**TEXT SEGMENT**
>>>
Hydrolysis vs. Condensation

Difference Between Hydrolysis And Condensation

Hydrolysis

Hydrolysis is a chemical reaction in which water is one of the reactants. It is often a decomposition process in which the water breaks apart the other reactant to form two or more different compounds. This is implied in the term, which comes from Greek words meaning “water” and “dissolution.” In some hydrolysis reactions, however, a water molecule reacts with the other compound by adding on to it. Catalysts are often used to bring about hydrolysis.

In inorganic chemistry, hydrolysis commonly refers to the reaction of water with a dissolved salt. The result of the reaction and the equilibrium it reaches depend on the salt. For example, when the salt of a strong acid and a weak base is dissolved in water, the solution becomes acidic, because a proton is transferred to the water molecule.

The reverse is true with the salt of a weak acid and a strong base. The water molecule loses a proton to form the hydroxyl ion (OH−), and the solution becomes basic.

Similar reactions take place in organic chemistry and biochemistry. Typical organic hydrolyzations are the splitting of fats into fatty acids and glycerol, starch into sugars, and proteins into simpler peptides or amino acids. Enzymes act as catalysts in living organisms.

Condensation

Condensation applies to various physical and chemical transformations of matter. From the physical standpoint, condensation usually refers to the transformation of a substance from the gaseous to the liquid or solid state. In order to condense a gas, it must be compressed and cooled. Above a certain temperature, known as the critical temperature, the gas can be subjected to pressure without any condensation occurring. Below the critical temperature, the gas is commonly referred to as a vapor. In the condensation of a vapor to a liquid, the heat of vaporization must be removed. An apparatus used to effect this heat transfer is called a condenser.

Clouds (which consist of tiny particles of water) and precipitation are clear evidence that water vapor in the atmosphere condenses into the liquid or solid state. Condensation is greatly facilitated by the presence of condensation nuclei, such as smoke particles, ions, and minute salt crystals. In the absence of such nuclei, a gas may become highly supersaturated before condensation occurs.
<<<
**MATERIAL PROVIDED**
>>>
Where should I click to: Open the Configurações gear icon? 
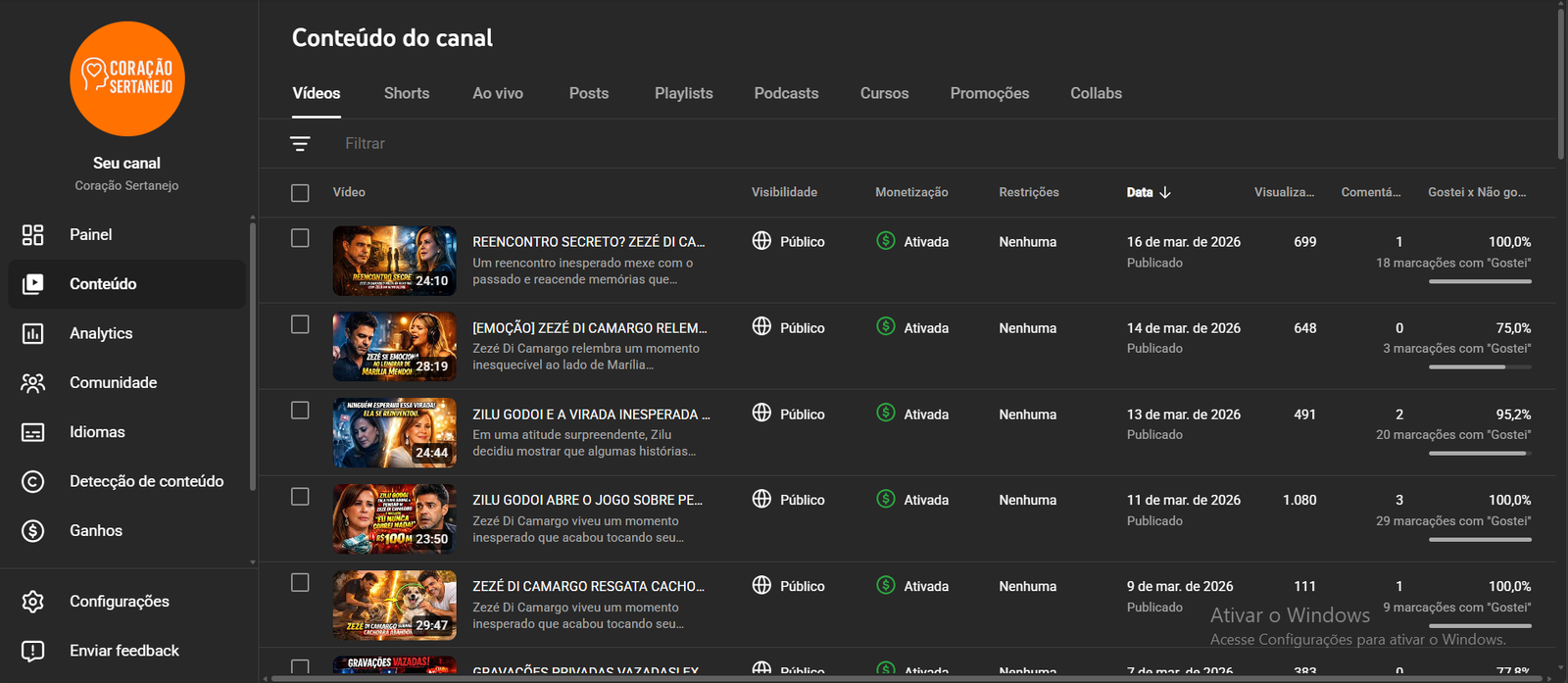33,602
<<<
**WORK REQUEST**
Below the lines, retype the whole text on hydrolysis and condensation word for word.

**WRITTEN RESPONSE**
Hydrolysis vs. Condensation

Difference Between Hydrolysis And Condensation

Hydrolysis

Hydrolysis is a chemical reaction in which water is one of the reactants. It is often a decomposition process in which the water breaks apart the other reactant to form two or more different compounds. This is implied in the term, which comes from Greek words meaning “water” and “dissolution.” In some hydrolysis reactions, however, a water molecule reacts with the other compound by adding on to it. Catalysts are often used to bring about hydrolysis.

In inorganic chemistry, hydrolysis commonly refers to the reaction of water with a dissolved salt. The result of the reaction and the equilibrium it reaches depend on the salt. For example, when the salt of a strong acid and a weak base is dissolved in water, the solution becomes acidic, because a proton is transferred to the water molecule.

The reverse is true with the salt of a weak acid and a strong base. The water molecule loses a proton to form the hydroxyl ion (OH−), and the solution becomes basic.

Similar reactions take place in organic chemistry and biochemistry. Typical organic hydrolyzations are the splitting of fats into fatty acids and glycerol, starch into sugars, and proteins into simpler peptides or amino acids. Enzymes act as catalysts in living organisms.

Condensation

Condensation applies to various physical and chemical transformations of matter. From the physical standpoint, condensation usually refers to the transformation of a substance from the gaseous to the liquid or solid state. In order to condense a gas, it must be compressed and cooled. Above a certain temperature, known as the critical temperature, the gas can be subjected to pressure without any condensation occurring. Below the critical temperature, the gas is commonly referred to as a vapor. In the condensation of a vapor to a liquid, the heat of vaporization must be removed. An apparatus used to effect this heat transfer is called a condenser.

Clouds (which consist of tiny particles of water) and precipitation are clear evidence that water vapor in the atmosphere condenses into the liquid or solid state. Condensation is greatly facilitated by the presence of condensation nuclei, such as smoke particles, ions, and minute salt crystals. In the absence of such nuclei, a gas may become highly supersaturated before condensation occurs.